Featured Poet: November 2009 Vol. 2 #1
Jenna Bazzell
Jenna Bazzell is a third-year poetry MFA candidate at Southern Illinois University-Carbondale and a graduate assistant who has taught English Composition 101 and 102. She has also been an intern with Crab Orchard Review and currently the director of the Saluki Writer’s Project volunteer- teaching creative writing.
Nightgown
Think of what ghosts we slip into, or they into us. Other lives, gone
or not, like a shadow at night, like a sprawling dark, your hand pressed
palm-flat, to the window, to know something shields us.
Tonight, call back the ghosts you refused—listen for their steps
from the ceiling to your floor—a pair of untied sneakers, a pair
of stumbling bare feet. Such nights like this you find you’re spun
in your mother’s skin: the olive complexion of her freckled shoulders,
her neck slender bent over a coffee table, over a crushed white line.
Hand-cupping it. The intuitive way you know the film of pill dust,
how to test for your pulse. Other nights you wake with your father’s face,
creased, concerned as old photos over the past and even more, the present,
or smaller things: bread crumbs under the refrigerator, your tulips
dying, one summer after another, and how to tell you what skin
they wear, too, slips back years as it was before money wasn’t around,
your mother waiting in parking lots for drug dealers before she was committed,
before we had to move in with her parents. But tonight, your skin wears thin.
Lets them in. Like a smoke-thin dark. Like how death might look
seen from another side. Ash-thin. No place to keep them but here.
Like this: remember each time you pressed your ear
to your mother’s chest against her nightgown, or mimicked
your breathing with hers, you listened for her song as she sang to you,
its simple refrain reminding you: sleep is the closest thing to dying,
you never forgot as she must still be ripping her life from the buttons,
but carrying around our lives in that moment together.
Visiting Hours
And these walls won’t speak the words the nurse waits for,
that I have repeated and still don’t understand, that I am here
to see my mother, who is not dying exactly, but waiting,
no idea how to gauge time by the light of fluorescent tubing.
It’s low-level buzz robs each memory of sound, so that she
cannot recall music and voices, even the long sound of an
ashtray breaking against a wall. In her room, vents rattle
and sigh, cold air edges under the hospital bed, her eyes,
the color of iron; her face thin as the starched sheets,
her cheeks and collarbones sunken, the cotton gown
washed to the delicacy of lace, the rusty color of her voice
like dying light; her skin, her thinned legs, the rhythm
of her heart, now, mimicked in bleeps. Each day, she cups her hand
around my bicep as tubes dangle from the pit of her other elbow.

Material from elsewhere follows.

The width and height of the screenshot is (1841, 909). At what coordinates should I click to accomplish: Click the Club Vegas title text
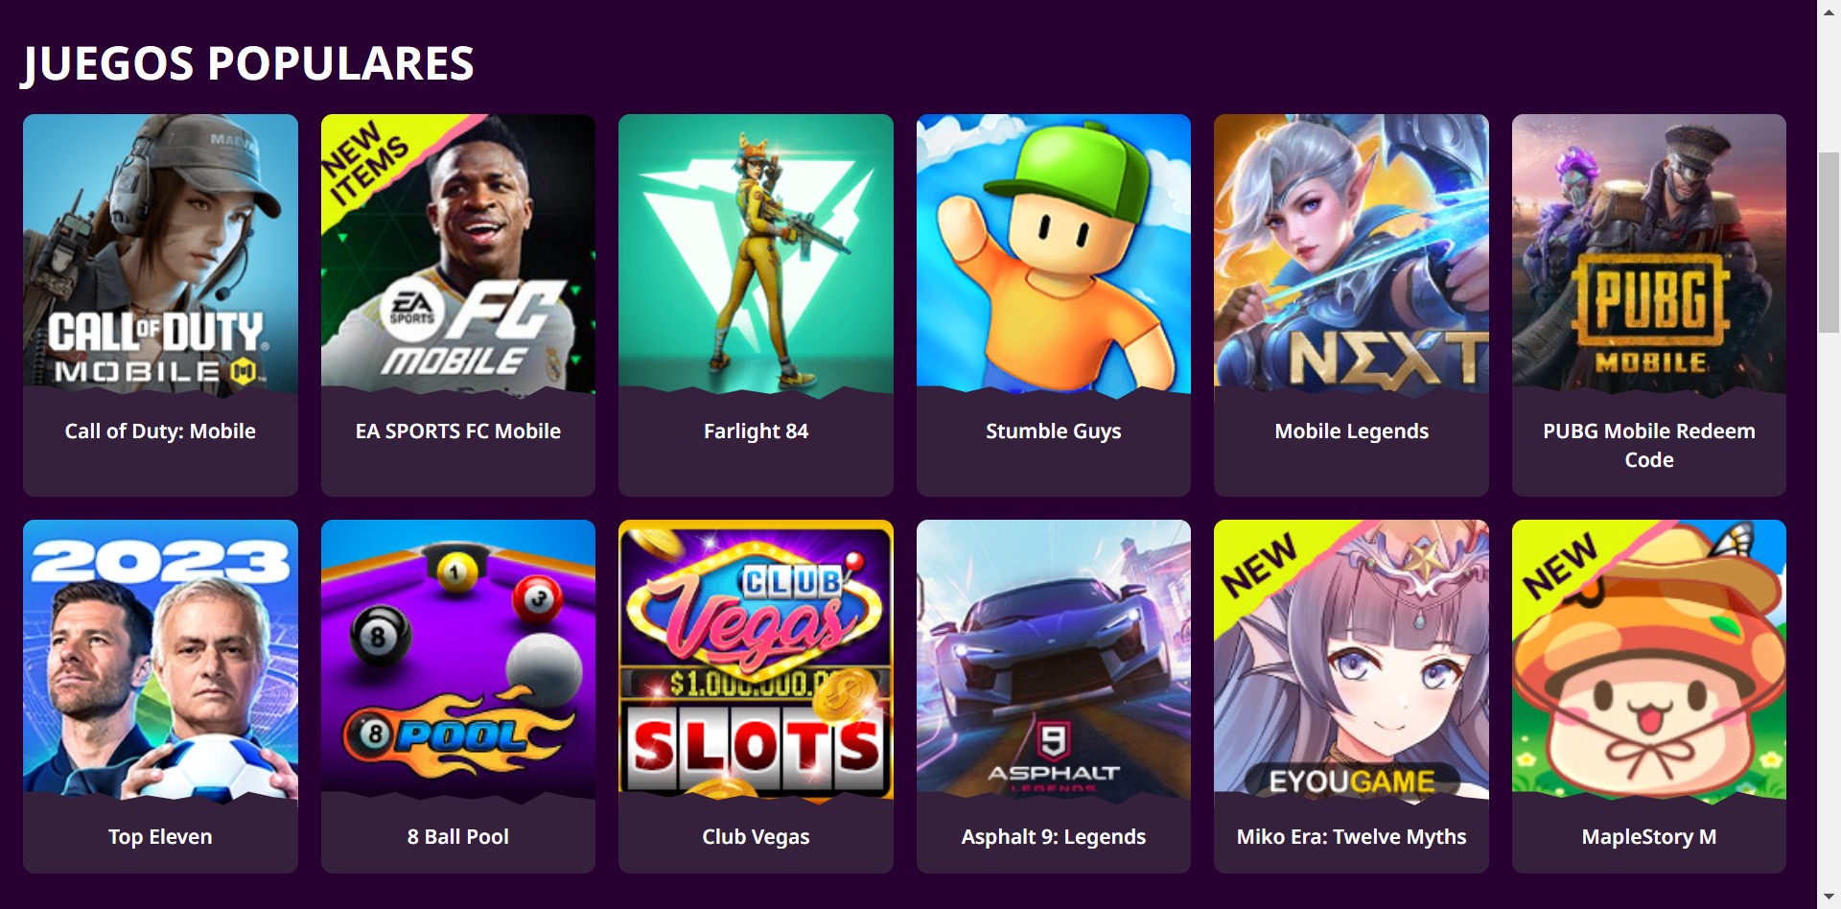click(756, 837)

And each day, we walk this stainless hall to a patio between
two wards, both solid brick, in which she stares past the sun-
bleached chairs and barberry shrubs, into a world
she has been barred from. She sits in a pool of sunlight
tapping a cigarette loose from her pack. She tells me
there are ways out of everything. But one day, turns into two,
then a week and sometimes a month. This time, it has been a week.
She walks back through the unlatched door, her hair lit
with sunshine, a cloud of smoke rising around her.
Lampblack, coyotes drag their long howls through the moonlight
as pine trees nudge each other in the length of wind
and move from shadow to shadow.
The kudzu and the sweet gum drape over the gravel-slung road
where twelve gauge slugs sunk into the river’s clay banks
an up thrust of wheatgrass pods toss in darkness, as a series of telephone
poles stretch the length of dark ditches under a scalded sky.